Developers the Levy Group and the Georgetown Co. have won an auction to acquire the vacant West Heating Plant in Georgetown and plan to develop the property into as many as 80 Four Seasons condominiums.
The General Services Administration, which auctioned the property online, said Tuesday that it had accepted a final bid of $19.5 million for the property. Under the terms of the transaction, the developers have 10 days in which to provide an additional deposit on the property. The sale would then close in the summer.
The heating plant is located on a two-acre plot near the Georgetown waterfront and has been mostly vacant for more than 10 years.
“The Georgetown Heating Plant sale is the latest action in our efforts to get excess federal properties off our books while creating savings for taxpayers,” Dan Tangherlini, GSA acting administrator, said in a statement.

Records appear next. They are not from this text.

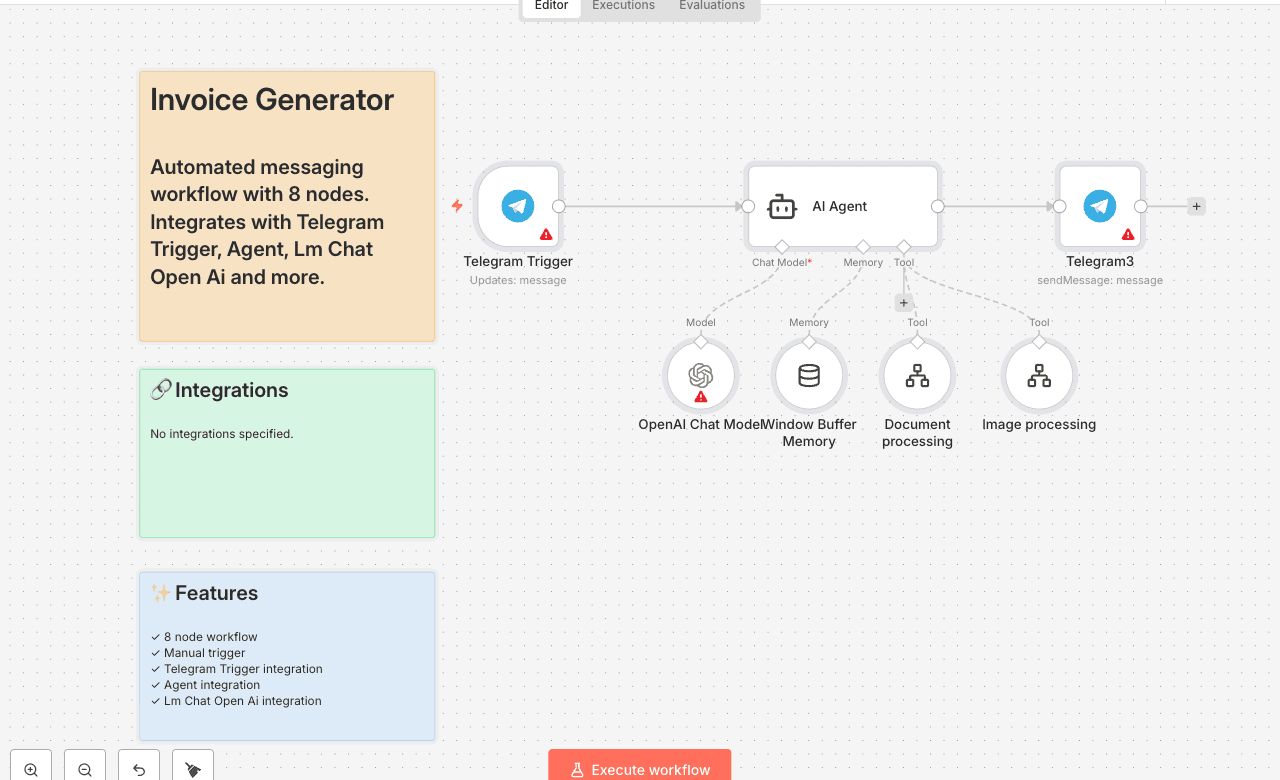Switch to the Executions tab
1280x780 pixels.
pos(622,5)
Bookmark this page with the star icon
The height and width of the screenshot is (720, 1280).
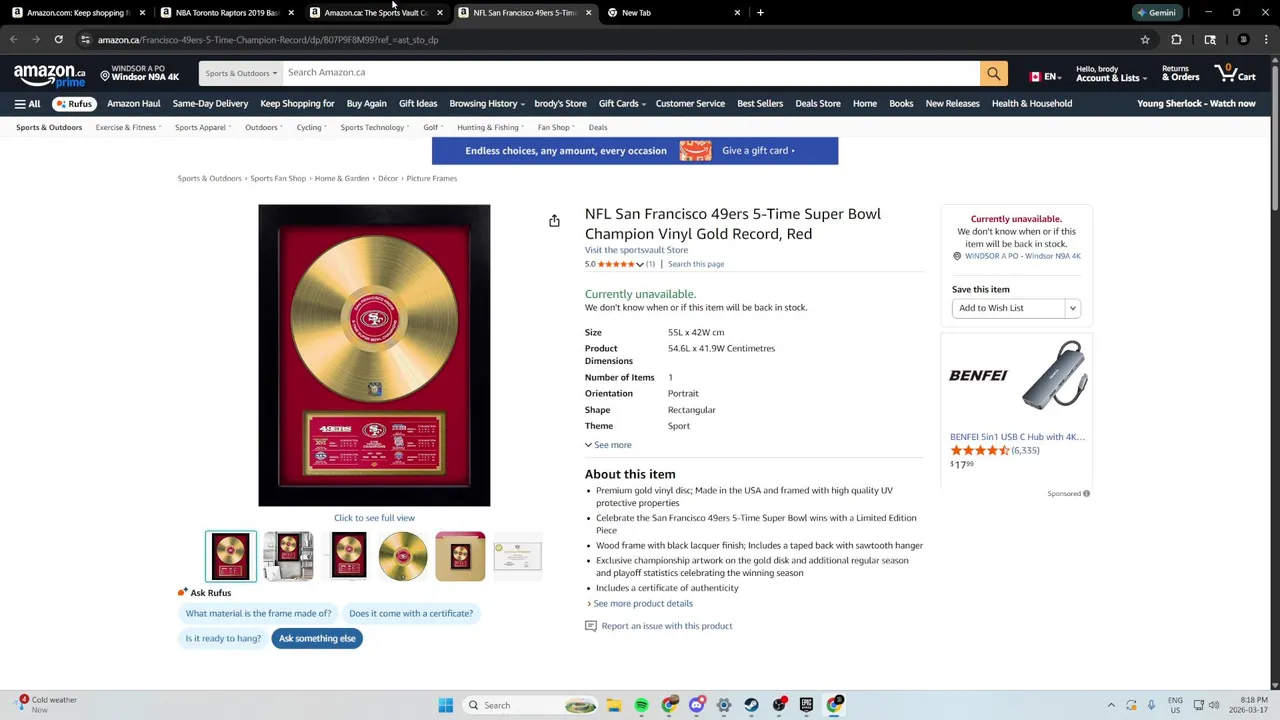[1145, 40]
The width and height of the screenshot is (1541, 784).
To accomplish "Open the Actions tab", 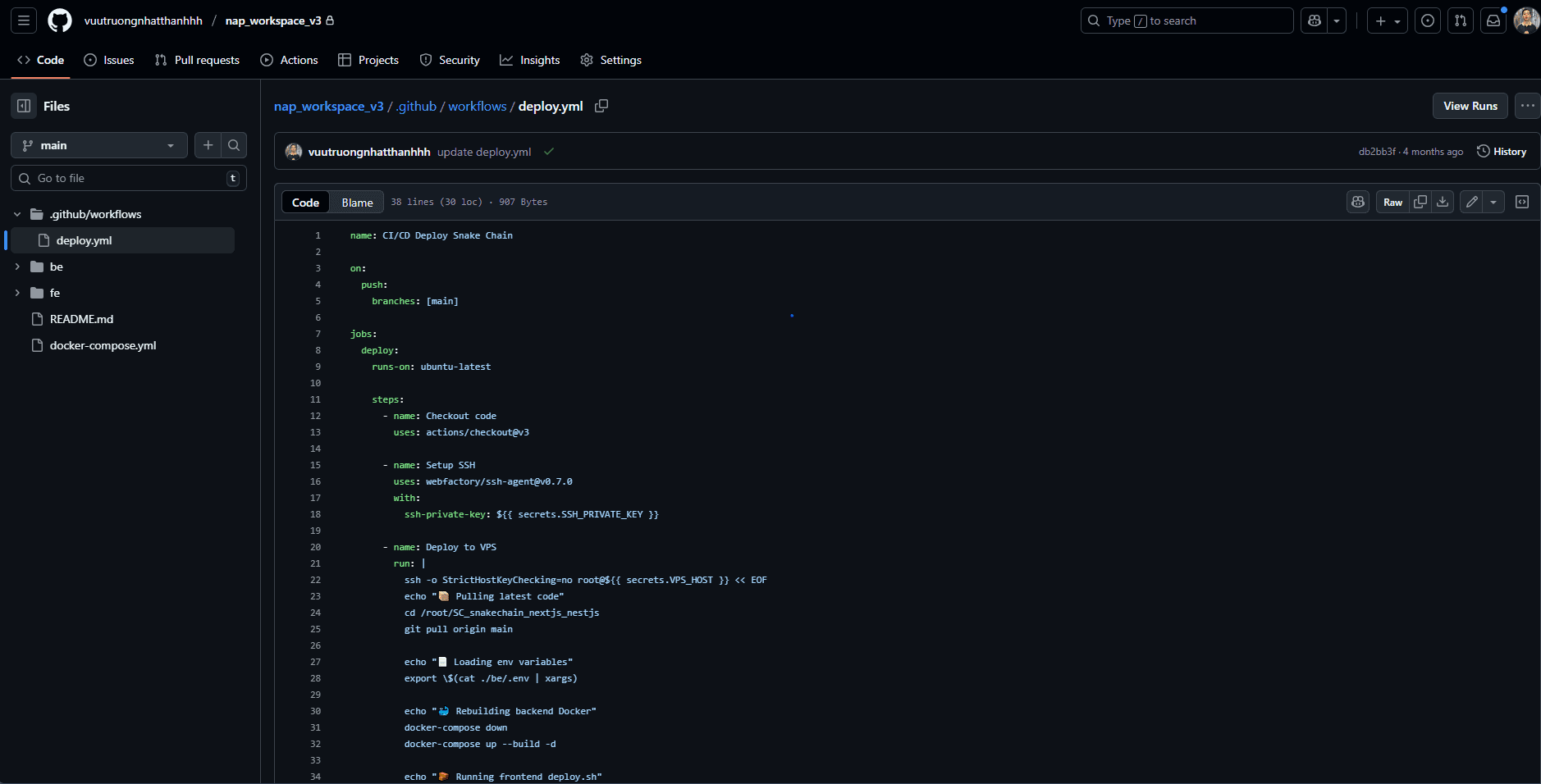I will tap(290, 60).
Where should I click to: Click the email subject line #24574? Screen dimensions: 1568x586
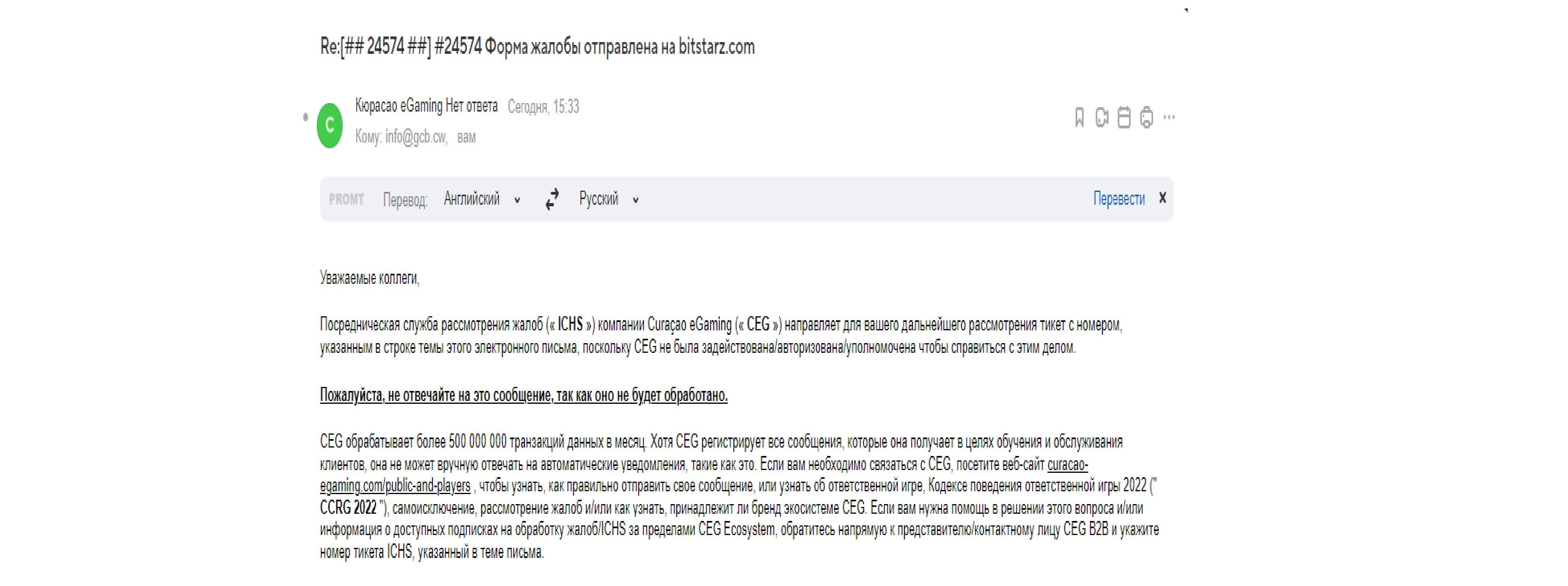point(537,47)
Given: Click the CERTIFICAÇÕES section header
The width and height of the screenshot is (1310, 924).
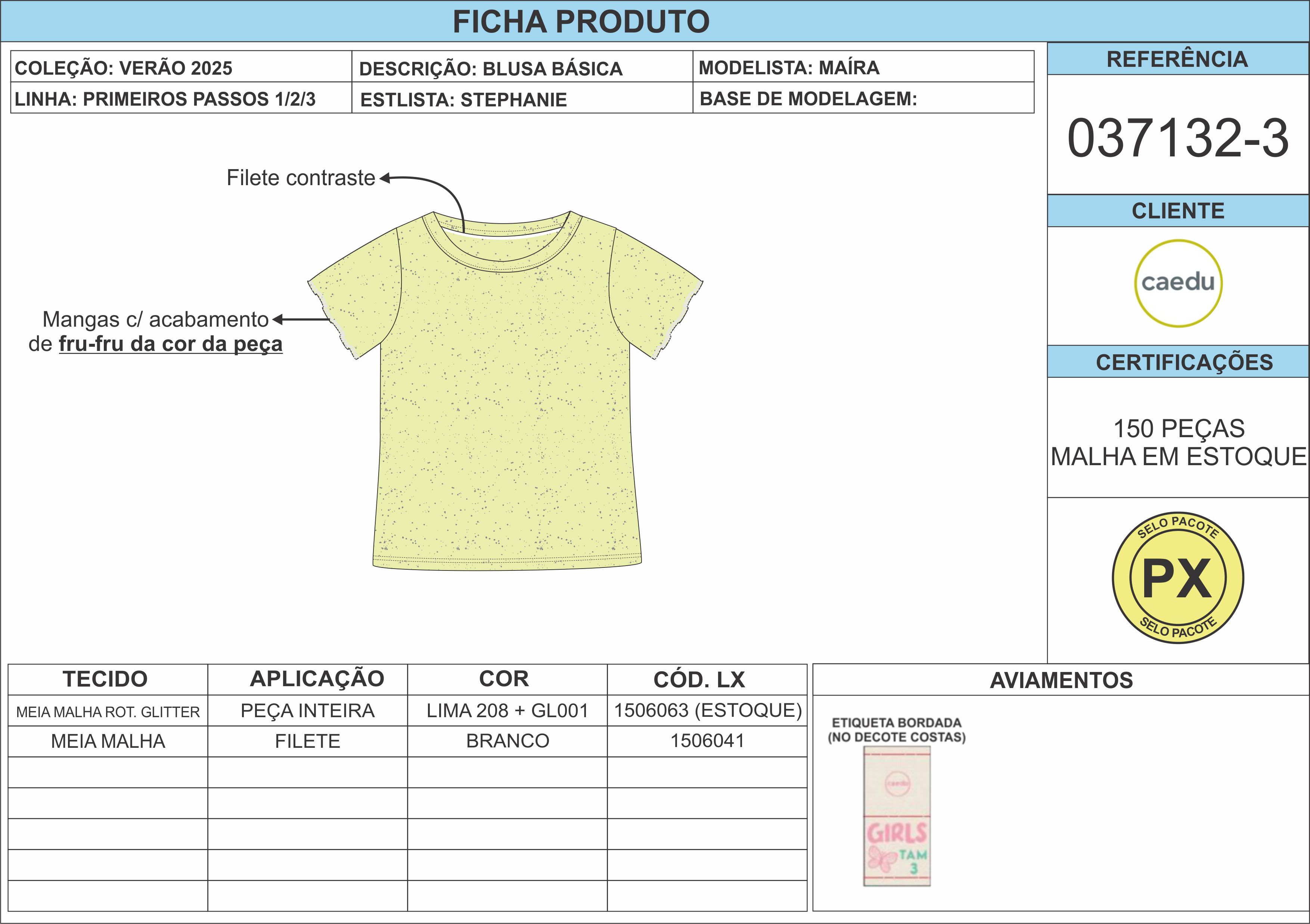Looking at the screenshot, I should pos(1184,362).
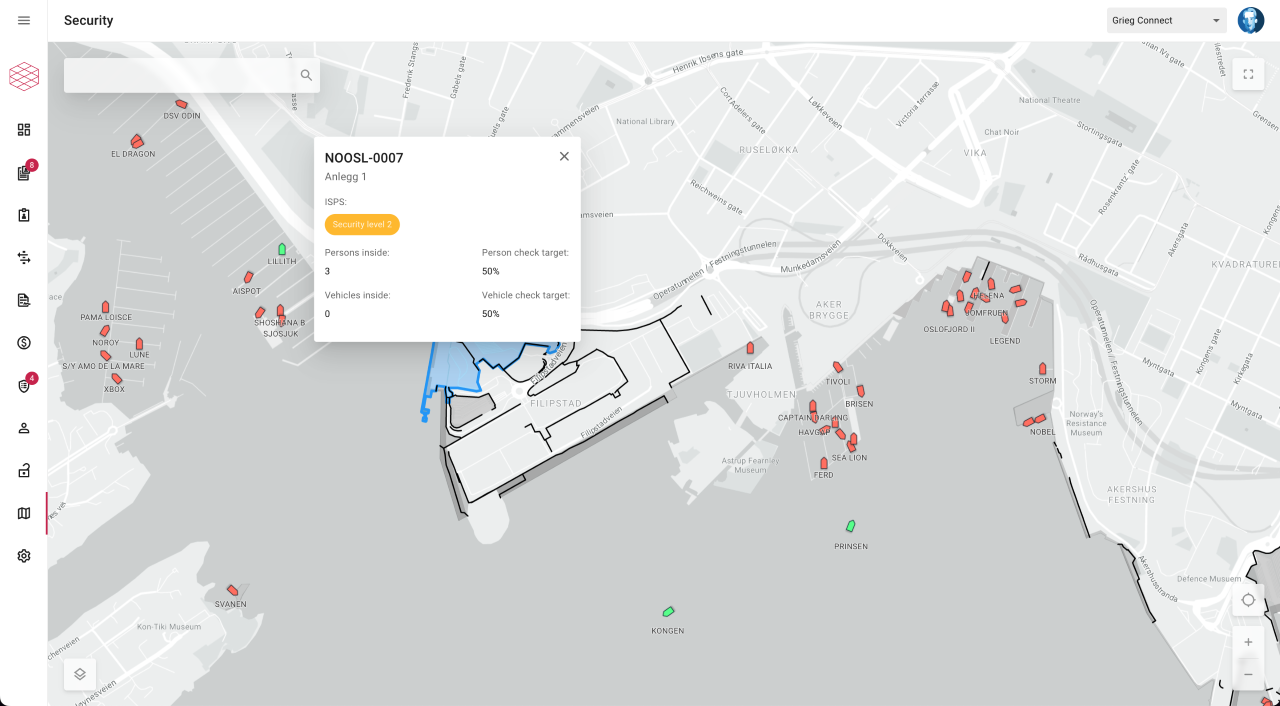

Richard Levy, managing principal of District-based Levy Group, said he had been working in partnership with the Four Seasons for years to try to acquire the property as a place to build high-end condominiums within a stone’s throw of the Four Seasons hotel, which overlooks the plant.
Levy said the Four Seasons was looking to expand its condo offerings in New York, Baltimore and elsewhere as well. “They see it as serving their clientele and there are certain people who own more than one Four Seasons condo,” he said.
Turning a vacant energy plant into “the most desirable condo project in Washington,” as Levy envisions it, will not be easy. The six-story building is filled with pipes, from floor to ceiling. The developers have decided not to build an addition on grassy space next door so it can be turned into a park, an amenity sought by residents.
There also is still no assurance that historic preservation rules will allow windows to be cut into the heating plant, a paramount issue because luxury condo buyers don’t put up big bucks to buy units that have little if any natural light.
Levy acknowledged the challenges. “We are preparing to get as limber as possible to get over those hurdles,” he said. Asked whether he thinks the building’s exterior will be designated in such a way to prevent windows, he said: “Stay tuned.”
There isn’t a lot of room for error. Levy said $19.5 million was about the highest that he and the Georgetown Co. were willing to go.
“We were getting very close to the top,” he said. “We were hoping we could get between 10 and 15 [million]. From a logical perspective we knew that it could go as high as 20.”